1. The decisions were bad technically because the amendments to articles 10 and 42 did not in themselves threaten secularism, either in the wide or even in the Turkish limited sense.
2. They were entirely within the jurisdiction of the Constitutional Court however, due to the unchangeable nature of articles 1,2 and 3 according to article 4. article 148 that allows only procedural review of amendments here would not allow the change of what is unchangeable even by a 100% of the vote… Thus the procedure could not be said to have been adequate, if the Court were right that the amendments touched article 2 (it was not right, but that is an interpretive and not a jurisdictional matter).
3. The decisions could be interpreted as Göle does, historically, as preparatory to the destruction of the AKP in the party closing case, or logically, as I do, as making party closing irrelevant and obsolete. (Note that Gen.

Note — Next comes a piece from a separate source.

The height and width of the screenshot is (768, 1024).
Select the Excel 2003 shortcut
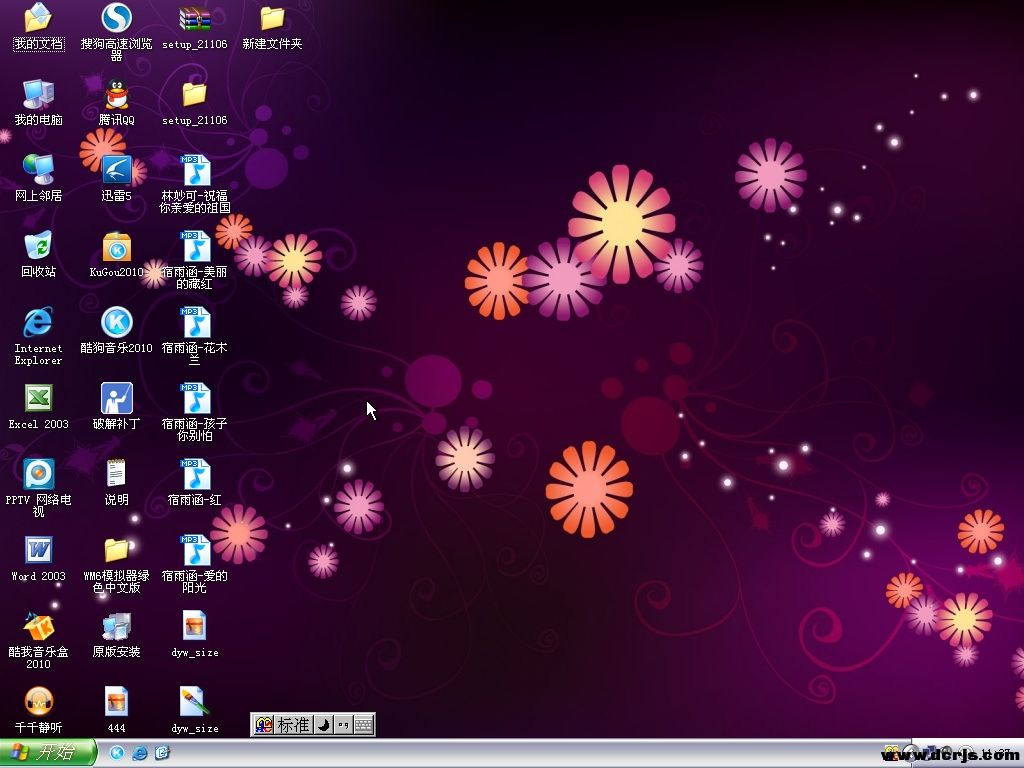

Prosecutor Yalcinkaya already felt compelled to respond to this argument, in his statement to the Court on June 2!) I don’t say that the Court is thereby defending the right notion of secularism (as you have me say), indeed it has not articulated any clear notion as it should have. I only say that it is better for the Court to turn into the guardian of the constitution (and a consensus enforcing factor) as it just arguably was even in a technically bad decision, than to remain the guardian of the authoritarian elements of a dualistic regime.
4. We will see what will triumph, logic or history. The arrests of the accused Ergenekon members, and the Erdogan conversation with Gen. Basbug makes me think that I may be right, rather than Göle. I think she hopes that I am right as well.
As to the larger issue:
5. The AKP is in part responsible for the constitutional crisis for abandoning the consensual path of politics, and especially constitution making. Outsiders should not be too quick to uncritically take its side. We should hope it will survive the challenge along with its leaders. We should also hope and recommend that it return to the path of consensus and legitimacy, from that of a narrow, majoritarian legality as soon as possible. The TUSIAD association’s constitutional proposal offers one important avenue for how this could be done, if parliamentary negotiations have become as impossible as the AKP leaders claim.

I am happy that you are following this case. Its right outcome is all important for all of us.